> [Data extract]
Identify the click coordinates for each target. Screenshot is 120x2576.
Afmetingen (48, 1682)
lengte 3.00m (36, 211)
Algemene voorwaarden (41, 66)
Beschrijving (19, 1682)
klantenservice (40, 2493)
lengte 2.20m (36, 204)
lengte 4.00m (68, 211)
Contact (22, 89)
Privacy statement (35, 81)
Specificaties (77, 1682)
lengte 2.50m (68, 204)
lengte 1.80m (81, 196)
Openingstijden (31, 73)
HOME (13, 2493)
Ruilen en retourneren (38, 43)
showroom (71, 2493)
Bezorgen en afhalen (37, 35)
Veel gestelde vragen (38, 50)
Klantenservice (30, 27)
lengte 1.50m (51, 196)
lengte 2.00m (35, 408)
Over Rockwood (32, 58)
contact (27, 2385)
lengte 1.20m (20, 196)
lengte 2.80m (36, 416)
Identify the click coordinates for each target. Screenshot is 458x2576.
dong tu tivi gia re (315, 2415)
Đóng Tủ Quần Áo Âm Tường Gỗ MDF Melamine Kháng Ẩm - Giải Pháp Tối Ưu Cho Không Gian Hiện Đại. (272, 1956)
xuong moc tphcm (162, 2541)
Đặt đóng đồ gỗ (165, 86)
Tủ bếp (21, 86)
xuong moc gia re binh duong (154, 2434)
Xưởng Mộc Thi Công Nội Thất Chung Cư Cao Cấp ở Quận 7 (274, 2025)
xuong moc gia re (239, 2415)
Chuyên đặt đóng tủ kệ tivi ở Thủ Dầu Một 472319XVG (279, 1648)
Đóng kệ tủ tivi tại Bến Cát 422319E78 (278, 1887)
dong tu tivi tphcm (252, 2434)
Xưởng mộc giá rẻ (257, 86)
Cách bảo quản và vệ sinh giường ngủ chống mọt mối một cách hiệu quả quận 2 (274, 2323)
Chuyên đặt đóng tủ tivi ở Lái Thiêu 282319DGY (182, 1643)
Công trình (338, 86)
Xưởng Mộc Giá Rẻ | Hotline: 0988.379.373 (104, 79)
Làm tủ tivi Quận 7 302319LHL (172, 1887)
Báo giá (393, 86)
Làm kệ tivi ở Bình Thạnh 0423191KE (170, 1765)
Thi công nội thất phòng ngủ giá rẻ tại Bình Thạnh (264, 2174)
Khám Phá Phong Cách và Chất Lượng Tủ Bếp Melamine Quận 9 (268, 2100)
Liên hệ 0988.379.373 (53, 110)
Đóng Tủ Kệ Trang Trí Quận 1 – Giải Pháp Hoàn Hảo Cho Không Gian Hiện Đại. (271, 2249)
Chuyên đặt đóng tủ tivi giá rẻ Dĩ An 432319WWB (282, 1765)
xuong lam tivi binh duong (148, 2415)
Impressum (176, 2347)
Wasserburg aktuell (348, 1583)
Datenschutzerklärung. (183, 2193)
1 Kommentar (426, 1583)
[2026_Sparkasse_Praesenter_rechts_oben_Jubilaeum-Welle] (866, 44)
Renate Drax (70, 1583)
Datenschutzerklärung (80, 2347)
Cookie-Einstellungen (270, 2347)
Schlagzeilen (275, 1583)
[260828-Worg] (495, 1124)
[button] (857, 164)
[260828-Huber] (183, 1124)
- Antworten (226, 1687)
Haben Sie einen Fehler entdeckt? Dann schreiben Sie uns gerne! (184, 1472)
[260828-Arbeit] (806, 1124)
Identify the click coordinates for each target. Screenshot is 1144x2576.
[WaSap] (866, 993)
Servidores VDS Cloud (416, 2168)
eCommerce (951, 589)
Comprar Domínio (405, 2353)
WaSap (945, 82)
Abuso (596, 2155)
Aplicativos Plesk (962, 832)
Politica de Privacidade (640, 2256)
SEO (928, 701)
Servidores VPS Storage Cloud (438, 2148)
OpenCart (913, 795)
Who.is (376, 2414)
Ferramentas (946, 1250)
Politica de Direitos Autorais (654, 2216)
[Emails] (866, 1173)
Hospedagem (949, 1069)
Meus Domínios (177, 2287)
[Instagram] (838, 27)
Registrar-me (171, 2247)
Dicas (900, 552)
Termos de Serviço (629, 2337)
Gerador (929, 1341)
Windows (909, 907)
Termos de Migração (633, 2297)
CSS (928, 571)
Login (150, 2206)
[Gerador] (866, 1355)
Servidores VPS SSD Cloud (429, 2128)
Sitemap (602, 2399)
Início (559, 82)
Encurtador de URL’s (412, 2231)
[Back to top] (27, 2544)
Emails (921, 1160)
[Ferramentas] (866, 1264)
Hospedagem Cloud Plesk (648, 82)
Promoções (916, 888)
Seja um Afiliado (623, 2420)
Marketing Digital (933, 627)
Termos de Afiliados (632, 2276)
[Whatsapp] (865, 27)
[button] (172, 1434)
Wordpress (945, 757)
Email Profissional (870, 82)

> [Instructions for the task] Provide every line from the material that contains the word "Cách".

> [Finished task]
Cách bảo quản và vệ sinh giường ngủ chống mọt mối một cách hiệu quả quận 2 (274, 2323)
Khám Phá Phong Cách và Chất Lượng Tủ Bếp Melamine Quận 9 (268, 2100)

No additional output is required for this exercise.